In patients with unstable circulations one should assure that the airway and breathing are safe (simultaneously and continuously) as you resuscitate the circulation. To examine the circulation, determine if the hypotension is high output or low output (?warm extremities with brisk capillary refill and bounding pulses). If high output=septic shock until proven otherwise; refill the circulation, immediate antibiotics and drain loculated foci of infection. If low-output determine if heart is full (?S3, crackles, elevated JVP). If overfilled=cardiogenic shock; determine pathogenesis and treat the cause. If underfilled=hypovolemic shock; determine cause and refill the system.

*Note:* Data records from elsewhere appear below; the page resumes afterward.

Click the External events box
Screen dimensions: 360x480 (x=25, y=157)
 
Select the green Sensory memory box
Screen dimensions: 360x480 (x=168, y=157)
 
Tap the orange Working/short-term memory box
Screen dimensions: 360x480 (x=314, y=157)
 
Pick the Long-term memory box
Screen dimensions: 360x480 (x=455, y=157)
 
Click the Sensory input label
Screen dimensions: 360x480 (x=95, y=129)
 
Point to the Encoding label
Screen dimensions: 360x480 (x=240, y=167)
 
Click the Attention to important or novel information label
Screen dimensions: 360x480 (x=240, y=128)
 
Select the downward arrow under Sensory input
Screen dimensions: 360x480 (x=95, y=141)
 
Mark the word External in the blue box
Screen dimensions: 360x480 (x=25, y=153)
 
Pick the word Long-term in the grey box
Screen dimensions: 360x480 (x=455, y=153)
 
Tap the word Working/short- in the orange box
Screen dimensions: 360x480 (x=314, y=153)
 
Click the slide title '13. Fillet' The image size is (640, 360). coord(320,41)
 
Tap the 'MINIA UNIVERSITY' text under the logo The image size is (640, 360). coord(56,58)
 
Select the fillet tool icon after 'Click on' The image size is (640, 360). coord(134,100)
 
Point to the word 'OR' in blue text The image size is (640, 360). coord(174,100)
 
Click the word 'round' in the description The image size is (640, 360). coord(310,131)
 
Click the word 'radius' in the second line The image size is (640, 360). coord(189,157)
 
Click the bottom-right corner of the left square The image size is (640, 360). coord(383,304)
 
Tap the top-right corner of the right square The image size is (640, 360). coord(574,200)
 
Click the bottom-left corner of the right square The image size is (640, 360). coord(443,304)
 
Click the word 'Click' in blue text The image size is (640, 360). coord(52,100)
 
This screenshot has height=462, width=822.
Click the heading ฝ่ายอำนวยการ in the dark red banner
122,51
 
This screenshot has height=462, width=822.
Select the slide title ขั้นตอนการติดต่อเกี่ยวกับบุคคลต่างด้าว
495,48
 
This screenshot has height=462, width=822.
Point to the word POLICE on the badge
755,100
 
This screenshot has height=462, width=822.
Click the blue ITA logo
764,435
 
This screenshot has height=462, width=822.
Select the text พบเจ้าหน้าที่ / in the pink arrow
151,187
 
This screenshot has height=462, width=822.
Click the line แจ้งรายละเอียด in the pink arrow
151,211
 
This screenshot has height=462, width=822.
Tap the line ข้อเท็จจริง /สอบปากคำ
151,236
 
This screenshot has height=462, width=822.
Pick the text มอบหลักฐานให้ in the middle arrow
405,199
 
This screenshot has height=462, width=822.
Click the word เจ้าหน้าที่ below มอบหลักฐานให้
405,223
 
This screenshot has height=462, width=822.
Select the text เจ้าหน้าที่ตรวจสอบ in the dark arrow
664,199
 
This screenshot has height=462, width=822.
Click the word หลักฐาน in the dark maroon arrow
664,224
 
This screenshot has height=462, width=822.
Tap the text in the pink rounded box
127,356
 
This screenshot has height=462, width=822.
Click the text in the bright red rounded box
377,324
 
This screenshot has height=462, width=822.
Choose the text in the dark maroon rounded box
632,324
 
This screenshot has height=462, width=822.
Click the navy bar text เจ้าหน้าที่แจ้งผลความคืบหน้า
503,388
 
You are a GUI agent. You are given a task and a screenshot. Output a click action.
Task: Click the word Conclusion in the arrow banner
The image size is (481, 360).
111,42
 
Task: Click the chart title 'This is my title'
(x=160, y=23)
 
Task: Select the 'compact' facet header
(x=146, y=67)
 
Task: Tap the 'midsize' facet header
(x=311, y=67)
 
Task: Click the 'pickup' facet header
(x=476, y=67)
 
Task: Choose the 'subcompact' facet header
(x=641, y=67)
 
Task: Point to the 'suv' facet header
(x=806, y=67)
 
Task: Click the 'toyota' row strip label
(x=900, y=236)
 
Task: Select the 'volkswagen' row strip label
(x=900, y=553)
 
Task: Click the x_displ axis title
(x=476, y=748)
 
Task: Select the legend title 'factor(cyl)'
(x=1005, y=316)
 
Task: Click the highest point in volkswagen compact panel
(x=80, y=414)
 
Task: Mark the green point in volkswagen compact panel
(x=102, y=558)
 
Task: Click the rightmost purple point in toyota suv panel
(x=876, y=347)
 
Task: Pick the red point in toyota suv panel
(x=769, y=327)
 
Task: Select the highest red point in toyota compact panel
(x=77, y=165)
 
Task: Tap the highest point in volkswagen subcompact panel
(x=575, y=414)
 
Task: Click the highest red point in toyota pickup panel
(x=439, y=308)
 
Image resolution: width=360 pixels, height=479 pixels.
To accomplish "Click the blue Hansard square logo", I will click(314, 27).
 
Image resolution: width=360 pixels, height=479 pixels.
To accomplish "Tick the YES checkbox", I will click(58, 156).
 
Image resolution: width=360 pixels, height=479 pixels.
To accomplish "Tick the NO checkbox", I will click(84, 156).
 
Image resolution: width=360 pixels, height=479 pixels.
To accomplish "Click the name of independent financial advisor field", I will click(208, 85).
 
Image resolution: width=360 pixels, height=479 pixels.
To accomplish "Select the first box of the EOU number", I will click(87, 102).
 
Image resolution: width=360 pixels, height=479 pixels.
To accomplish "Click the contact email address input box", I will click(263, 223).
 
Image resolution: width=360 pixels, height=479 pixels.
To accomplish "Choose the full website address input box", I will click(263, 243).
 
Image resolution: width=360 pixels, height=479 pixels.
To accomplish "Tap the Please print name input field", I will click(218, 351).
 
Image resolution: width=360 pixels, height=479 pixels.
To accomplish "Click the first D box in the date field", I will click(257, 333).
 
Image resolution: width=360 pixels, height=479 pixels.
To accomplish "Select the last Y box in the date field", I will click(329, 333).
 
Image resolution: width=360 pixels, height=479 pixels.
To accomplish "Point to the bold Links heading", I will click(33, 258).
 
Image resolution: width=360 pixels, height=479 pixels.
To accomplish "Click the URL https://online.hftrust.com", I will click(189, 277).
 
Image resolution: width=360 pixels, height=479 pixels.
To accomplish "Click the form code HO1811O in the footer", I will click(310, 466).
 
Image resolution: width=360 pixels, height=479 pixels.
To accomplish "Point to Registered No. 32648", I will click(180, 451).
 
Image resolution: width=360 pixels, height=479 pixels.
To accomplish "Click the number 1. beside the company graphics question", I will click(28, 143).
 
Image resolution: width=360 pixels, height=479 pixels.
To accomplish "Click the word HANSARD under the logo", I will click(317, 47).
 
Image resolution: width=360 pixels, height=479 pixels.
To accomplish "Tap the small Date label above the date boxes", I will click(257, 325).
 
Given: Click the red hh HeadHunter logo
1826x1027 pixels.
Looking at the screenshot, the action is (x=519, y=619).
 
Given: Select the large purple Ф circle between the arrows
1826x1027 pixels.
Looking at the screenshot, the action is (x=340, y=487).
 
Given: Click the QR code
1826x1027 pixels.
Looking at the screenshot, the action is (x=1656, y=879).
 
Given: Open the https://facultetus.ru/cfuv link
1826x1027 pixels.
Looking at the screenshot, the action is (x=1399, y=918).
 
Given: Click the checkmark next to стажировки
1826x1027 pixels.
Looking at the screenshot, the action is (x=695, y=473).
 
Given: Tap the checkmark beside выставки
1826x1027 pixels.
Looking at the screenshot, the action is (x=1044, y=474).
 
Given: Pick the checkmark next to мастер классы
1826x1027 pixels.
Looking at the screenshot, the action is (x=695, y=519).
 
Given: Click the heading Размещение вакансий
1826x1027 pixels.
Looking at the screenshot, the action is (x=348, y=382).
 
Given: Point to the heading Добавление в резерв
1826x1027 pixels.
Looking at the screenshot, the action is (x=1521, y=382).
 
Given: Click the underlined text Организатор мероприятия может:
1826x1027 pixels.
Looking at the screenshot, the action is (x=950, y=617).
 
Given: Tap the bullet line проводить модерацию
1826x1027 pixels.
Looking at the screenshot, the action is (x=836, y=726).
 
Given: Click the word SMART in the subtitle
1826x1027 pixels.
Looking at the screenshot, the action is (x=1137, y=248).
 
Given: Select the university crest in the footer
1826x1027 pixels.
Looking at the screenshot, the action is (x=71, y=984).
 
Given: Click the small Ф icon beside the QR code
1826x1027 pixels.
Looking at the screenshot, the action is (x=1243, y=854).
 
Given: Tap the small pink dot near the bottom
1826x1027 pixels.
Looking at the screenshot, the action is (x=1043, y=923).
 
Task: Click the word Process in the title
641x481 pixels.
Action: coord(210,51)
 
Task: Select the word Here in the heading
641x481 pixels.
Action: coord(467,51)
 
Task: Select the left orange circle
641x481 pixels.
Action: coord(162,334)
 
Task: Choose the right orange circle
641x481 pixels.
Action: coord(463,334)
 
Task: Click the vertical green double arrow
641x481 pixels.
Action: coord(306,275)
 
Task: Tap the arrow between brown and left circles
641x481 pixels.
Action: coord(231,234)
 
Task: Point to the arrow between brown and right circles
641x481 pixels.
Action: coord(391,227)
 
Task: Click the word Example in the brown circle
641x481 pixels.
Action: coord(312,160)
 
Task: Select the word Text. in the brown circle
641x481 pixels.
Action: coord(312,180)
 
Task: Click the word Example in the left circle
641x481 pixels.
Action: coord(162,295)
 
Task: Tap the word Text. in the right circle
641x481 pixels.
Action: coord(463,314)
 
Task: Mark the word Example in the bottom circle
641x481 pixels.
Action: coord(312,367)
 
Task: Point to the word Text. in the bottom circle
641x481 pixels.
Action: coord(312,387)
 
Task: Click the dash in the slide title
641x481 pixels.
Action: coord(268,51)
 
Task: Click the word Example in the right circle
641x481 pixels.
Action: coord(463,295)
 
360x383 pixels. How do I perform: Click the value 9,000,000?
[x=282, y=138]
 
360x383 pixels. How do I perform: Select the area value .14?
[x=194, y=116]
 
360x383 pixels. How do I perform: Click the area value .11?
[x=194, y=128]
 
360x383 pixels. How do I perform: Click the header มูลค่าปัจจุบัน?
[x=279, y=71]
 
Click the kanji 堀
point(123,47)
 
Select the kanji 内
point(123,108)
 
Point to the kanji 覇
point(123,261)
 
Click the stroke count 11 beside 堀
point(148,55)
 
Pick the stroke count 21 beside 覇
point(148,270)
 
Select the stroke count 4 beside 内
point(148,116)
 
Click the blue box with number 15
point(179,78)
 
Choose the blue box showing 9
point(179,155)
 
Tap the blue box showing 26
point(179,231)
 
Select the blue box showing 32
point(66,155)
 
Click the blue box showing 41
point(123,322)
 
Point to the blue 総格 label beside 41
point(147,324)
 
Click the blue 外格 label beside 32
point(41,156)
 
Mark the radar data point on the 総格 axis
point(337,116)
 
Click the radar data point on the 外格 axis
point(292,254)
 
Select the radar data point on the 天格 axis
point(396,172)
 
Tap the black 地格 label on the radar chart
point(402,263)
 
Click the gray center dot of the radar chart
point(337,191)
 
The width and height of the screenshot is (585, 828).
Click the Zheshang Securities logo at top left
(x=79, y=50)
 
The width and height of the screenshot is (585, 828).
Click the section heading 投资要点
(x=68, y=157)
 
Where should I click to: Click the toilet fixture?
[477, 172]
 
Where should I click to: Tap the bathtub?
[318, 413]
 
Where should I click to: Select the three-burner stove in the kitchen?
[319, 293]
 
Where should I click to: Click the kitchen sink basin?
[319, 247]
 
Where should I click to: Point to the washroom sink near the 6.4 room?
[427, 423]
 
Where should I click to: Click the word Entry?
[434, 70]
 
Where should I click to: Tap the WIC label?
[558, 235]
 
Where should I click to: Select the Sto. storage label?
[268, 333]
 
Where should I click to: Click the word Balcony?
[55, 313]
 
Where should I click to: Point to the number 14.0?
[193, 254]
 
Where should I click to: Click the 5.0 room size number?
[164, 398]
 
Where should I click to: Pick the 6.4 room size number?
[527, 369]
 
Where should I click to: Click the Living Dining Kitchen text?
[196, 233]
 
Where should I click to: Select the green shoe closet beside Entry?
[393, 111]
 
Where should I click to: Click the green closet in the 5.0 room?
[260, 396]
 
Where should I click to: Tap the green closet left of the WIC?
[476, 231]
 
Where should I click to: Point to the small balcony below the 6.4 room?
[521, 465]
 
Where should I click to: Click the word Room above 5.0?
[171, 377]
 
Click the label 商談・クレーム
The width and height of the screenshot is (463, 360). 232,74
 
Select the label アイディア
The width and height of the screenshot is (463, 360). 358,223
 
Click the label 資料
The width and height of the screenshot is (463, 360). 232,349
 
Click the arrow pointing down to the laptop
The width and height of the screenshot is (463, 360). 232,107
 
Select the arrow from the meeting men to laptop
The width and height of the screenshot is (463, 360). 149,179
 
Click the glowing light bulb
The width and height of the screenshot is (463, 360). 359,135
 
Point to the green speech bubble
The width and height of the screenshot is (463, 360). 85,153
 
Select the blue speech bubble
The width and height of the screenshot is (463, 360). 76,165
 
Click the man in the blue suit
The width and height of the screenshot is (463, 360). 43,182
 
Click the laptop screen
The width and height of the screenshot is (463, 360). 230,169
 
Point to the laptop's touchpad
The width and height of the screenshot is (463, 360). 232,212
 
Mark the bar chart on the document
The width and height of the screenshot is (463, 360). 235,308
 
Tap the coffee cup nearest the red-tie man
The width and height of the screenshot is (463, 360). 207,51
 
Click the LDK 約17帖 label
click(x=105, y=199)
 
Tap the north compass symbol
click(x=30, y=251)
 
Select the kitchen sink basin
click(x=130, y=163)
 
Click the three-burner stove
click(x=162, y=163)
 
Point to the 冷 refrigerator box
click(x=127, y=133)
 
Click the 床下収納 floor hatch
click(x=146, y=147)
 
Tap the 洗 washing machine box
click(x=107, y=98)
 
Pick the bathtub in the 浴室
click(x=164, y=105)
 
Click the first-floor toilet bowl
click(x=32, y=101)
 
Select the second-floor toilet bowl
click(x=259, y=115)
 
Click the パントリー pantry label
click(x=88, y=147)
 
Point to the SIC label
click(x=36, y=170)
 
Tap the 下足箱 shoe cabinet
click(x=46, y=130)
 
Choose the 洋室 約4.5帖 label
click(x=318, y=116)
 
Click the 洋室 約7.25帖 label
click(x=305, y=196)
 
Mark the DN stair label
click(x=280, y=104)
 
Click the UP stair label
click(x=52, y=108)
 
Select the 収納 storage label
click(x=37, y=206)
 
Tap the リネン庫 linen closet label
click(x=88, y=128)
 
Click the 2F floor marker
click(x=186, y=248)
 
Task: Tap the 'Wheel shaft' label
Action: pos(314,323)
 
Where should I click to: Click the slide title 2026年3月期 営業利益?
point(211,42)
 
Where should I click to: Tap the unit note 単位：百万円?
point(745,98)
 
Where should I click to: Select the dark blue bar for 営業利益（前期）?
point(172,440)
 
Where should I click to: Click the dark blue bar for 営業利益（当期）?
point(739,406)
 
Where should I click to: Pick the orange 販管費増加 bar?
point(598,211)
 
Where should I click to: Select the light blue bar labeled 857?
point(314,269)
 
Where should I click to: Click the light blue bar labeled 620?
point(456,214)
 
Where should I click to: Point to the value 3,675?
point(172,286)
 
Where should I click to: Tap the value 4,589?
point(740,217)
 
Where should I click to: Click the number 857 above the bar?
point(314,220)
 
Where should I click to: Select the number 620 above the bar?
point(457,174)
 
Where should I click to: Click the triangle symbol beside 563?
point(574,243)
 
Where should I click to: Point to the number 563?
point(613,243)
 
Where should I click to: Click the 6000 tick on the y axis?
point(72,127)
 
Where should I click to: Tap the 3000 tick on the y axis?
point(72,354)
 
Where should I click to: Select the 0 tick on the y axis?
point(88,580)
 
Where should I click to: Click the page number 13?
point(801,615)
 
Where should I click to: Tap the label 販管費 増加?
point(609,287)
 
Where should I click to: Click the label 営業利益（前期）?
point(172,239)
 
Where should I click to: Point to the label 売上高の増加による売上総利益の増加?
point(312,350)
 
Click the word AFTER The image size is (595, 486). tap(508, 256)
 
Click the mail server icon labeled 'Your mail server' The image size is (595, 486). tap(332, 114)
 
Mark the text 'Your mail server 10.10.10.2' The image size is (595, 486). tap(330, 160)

The initial step in all approaches to the circulation is to refill the system. In our hospital, we do this empirically: we administer fluid (saline) until clinical signs of overfilling result. If at the outset, it is unclear whether the circulation is adequately filled and/or the patient has a history of heart problems, we place large vein catheters to guide resuscitation (filling to a pressure of 8-10 mmHg). Our preferred route has been femoral vein access, though some recent data suggest that this site may be prone to infection if it remains in beyond the initial resuscitation phase (we take out femoral lines within 24 hours in most cases). A single recent report suggests that outcomes may be improved if central vein catheters are used to sample oxygen saturations of the venous admixture (see reference below); we are awaiting a second confirmatory study before adopting this strategy. If the blood pressure remains low despite fluid administration (>2-3 L) and/or when vasoactive medications are used, we place arterial catheters to monitor blood pressure more accurately and continuously. The current literature suggests that pulmonary artery catheterization (PAC) should not be used routinely. There are no clinical situations in which PAC definitively improves outcomes; in general, we use it when we've formulated a hypothesis, tested the hypothesis with a trial of therapy and things are not improving or worsening. The most common reasonable indication is resuscitation of patients with shock who appear to be adequately filled (CVP>10 mmHg), who are oliguric and having increasing hypoxemia preventing further unmonitored volume resuscitation.

There are no data to suggest that any inotrope or pressor improves outcomes (for any given disorder). There are data to show that "low-dose dopamine" is ineffective (i.e. it does not improve outcomes). In the absence of data we have adopted the following strategy during resuscitations:

While assuring that the circulation is adequately filled, dopamine can be used up to 20 mcg/kg/min (this allows titration of effect from dopaminergic, 1-5 mcg/kg/min, ino- and chronotropic, 5-10 mcg/kg/min, and vasopressor >10 mcg/kg/min). If the circulation has been stabilized (SBP>90 mmHg), then customize management based on the lesion:

  1. High output states: squeeze the vessels with an alpha agonist like neosynephrine, vasopressin or norepinephrine;
  2. low output, heart full (cardiogenic)=revascularize the heart if appropriate, dobutamine is preferred to dopamine to increase cardiac output when tolerated because it is relatively neutral energetically (less positively chronotropic than dopa and afterload reducing). Amrinone is infrequently used in critically ill patients because of its relatively long duration of action compared to dopamine/dobutamine (hypotension caused by the medication does not reverse immediately upon cessation).